Cost Recovery Consulting
There are various facets of Cost Recovery Consulting. These include: the Errors and Omissions process, Thresholds, Hard Costs, and Negotiation process. These steps help a company determine the amount of recoverable costs. Using the Cost Recovery Consulting process, a company can estimate their profits based on their total revenue less the cost of projects.
Errors and omissions
Errors and omissions are often covered by professional indemnity insurance. This type of insurance protects companies from financial harm resulting from mistakes that consultants make. For example, suppose that a foreign corporation followed a consultant's advice and incurred unexpected costs. The consulting firm subsequently filed a countersuit, blaming the foreign corporation.
Errors and omissions insurance protects businesses from lawsuits related to mistakes and omissions, and also pays for legal defense. Such claims can result in settlements or court judgments. Furthermore, they can also lead to disciplinary hearings by regulatory boards. Errors and omissions insurance is especially important for consulting firms.
Errors and omissions insurance is expensive. Many small businesses choose the most inexpensive option available. However, the cost depends on several factors, such as the industry and type of business.
Hard costs
While the soft cost recovery model continues to be the most prevalent approach to cost recovery, incorporating hard costs can be a more efficient strategy. Hard costs are tangible fixed assets that are subject to depreciation, and most should be included in the depreciable cost basis. Firms should set aside what they think they know and conduct a data-driven analysis to determine the best approach for their firm.
Negotiation process
The negotiation process for cost recovery consulting can involve several steps. Generally, the process begins with the Chief Engineer reviewing the EO issue, determining whether it warrants cost recovery. If it does, the Office Administrator will notify the designer and negotiate the costs. During the negotiation process, the parties may also use non-binding mediation, if necessary.
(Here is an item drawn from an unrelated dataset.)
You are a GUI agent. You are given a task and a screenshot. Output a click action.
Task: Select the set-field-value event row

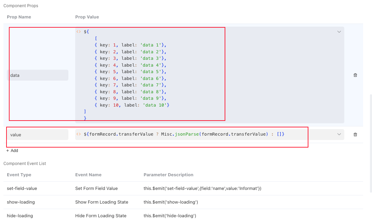103,188

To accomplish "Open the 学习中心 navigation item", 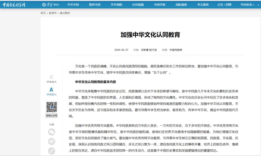I will (x=50, y=5).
Aside from negotiating the amount, the parties may also discuss other aspects of the cost recovery. For example, they may determine that the consultant did not provide a complete set of documentation. This documentation can be used to evaluate the consultant's past performance and consider his or her abilities for future contracting opportunities. The process is detailed in Figure 7 of Appendix B.
Thresholds
During the design and construction phase, cost recovery is a critical consideration. The Chief Engineer reviews EO issues to determine whether they warrant cost recovery and notifies the designer. The Office Administrator then negotiates with the designer to determine the appropriate costs. In some cases, non-binding mediation may be used to reach an agreement.
Using a cost recovery consulting firm to provide estimates is a vital part of the process, but the process has limitations. Cost estimates should be based on the entire scope of repairs, including any unanticipated costs of future material prices. To make sure that cost estimates are reasonable, FEMA should provide clear guidance and oversight. This will help ensure that the newly increased threshold grant funds will be adequate to implement necessary projects.
Results
Cost recovery consultants can help you turn your Accounts Payable department into a profit center. They can identify hidden financial assets, stop profit leaks, and improve processes. They can also pair your company with an expert in cost recovery technology. This book covers cost recovery from every angle, including telecommunications, healthcare, and utilities. This book also describes how to reduce tax bills, and avoid project fraud.
Recovery rates dropped during the Great Recession, and clients began scrutinizing billing practices. The number of firms that recover cost has remained stable since then is approximately 28%, but true recovery rates remain higher than that. This is because firms have hit the 'bottom' on pass-through costs.